-------- Data extract --------
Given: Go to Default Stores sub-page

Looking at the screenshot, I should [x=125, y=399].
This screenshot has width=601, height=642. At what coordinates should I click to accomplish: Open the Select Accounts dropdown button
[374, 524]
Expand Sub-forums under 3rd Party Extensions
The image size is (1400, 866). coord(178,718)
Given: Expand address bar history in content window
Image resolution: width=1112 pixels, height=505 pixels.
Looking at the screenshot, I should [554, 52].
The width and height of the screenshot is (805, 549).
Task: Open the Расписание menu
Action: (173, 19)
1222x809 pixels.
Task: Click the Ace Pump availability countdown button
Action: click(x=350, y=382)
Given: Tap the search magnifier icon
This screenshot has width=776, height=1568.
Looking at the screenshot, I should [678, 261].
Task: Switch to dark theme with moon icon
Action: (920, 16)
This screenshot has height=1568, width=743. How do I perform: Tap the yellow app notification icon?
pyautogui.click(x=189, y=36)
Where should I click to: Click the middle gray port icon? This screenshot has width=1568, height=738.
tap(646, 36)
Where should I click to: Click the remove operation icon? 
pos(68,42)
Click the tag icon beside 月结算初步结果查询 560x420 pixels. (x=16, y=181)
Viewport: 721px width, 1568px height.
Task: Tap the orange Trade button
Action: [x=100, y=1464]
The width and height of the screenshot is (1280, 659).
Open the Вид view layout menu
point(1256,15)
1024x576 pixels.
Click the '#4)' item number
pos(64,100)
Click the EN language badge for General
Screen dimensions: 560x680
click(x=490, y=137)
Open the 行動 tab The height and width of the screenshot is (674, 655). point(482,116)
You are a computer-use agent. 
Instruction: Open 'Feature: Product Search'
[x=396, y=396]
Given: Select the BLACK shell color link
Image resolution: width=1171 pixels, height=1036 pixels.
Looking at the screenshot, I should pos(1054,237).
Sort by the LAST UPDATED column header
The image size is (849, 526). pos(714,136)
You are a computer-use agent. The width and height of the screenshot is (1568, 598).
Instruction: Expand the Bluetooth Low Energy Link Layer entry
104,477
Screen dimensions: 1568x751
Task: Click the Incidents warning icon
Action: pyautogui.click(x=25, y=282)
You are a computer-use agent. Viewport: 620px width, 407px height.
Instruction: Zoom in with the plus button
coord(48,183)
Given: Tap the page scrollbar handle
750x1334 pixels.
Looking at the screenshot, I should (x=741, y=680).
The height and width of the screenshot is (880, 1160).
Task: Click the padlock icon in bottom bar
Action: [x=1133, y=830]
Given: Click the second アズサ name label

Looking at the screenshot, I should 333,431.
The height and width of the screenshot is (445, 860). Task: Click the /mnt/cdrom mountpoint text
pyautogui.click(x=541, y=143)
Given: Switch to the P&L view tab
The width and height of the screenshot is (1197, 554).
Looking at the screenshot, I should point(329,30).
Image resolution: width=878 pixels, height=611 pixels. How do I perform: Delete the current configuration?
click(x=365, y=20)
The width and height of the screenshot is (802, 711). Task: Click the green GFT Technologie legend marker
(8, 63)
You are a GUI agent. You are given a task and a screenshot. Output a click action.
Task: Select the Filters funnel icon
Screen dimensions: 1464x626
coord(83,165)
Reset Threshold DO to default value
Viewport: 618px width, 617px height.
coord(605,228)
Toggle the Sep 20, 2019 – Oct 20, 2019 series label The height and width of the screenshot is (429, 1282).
--------
> **What is expected**
The lines to copy run from the one containing "Given: Select the BLACK shell color link" through the last line above. Copy them exactly and include nothing else.

> **Reply**
Given: Select the BLACK shell color link
Image resolution: width=1171 pixels, height=1036 pixels.
Looking at the screenshot, I should pos(1054,237).
Sort by the LAST UPDATED column header
The image size is (849, 526). pos(714,136)
You are a computer-use agent. The width and height of the screenshot is (1568, 598).
Instruction: Expand the Bluetooth Low Energy Link Layer entry
104,477
Screen dimensions: 1568x751
Task: Click the Incidents warning icon
Action: pyautogui.click(x=25, y=282)
You are a computer-use agent. Viewport: 620px width, 407px height.
Instruction: Zoom in with the plus button
coord(48,183)
Given: Tap the page scrollbar handle
750x1334 pixels.
Looking at the screenshot, I should (x=741, y=680).
The height and width of the screenshot is (880, 1160).
Task: Click the padlock icon in bottom bar
Action: [x=1133, y=830]
Given: Click the second アズサ name label

Looking at the screenshot, I should 333,431.
The height and width of the screenshot is (445, 860). Task: Click the /mnt/cdrom mountpoint text
pyautogui.click(x=541, y=143)
Given: Switch to the P&L view tab
The width and height of the screenshot is (1197, 554).
Looking at the screenshot, I should point(329,30).
Image resolution: width=878 pixels, height=611 pixels. How do I perform: Delete the current configuration?
click(x=365, y=20)
The width and height of the screenshot is (802, 711). Task: Click the green GFT Technologie legend marker
(8, 63)
You are a GUI agent. You are given a task and a screenshot. Output a click action.
Task: Select the Filters funnel icon
Screen dimensions: 1464x626
coord(83,165)
Reset Threshold DO to default value
Viewport: 618px width, 617px height.
coord(605,228)
Toggle the Sep 20, 2019 – Oct 20, 2019 series label The height and width of the screenshot is (429, 1282).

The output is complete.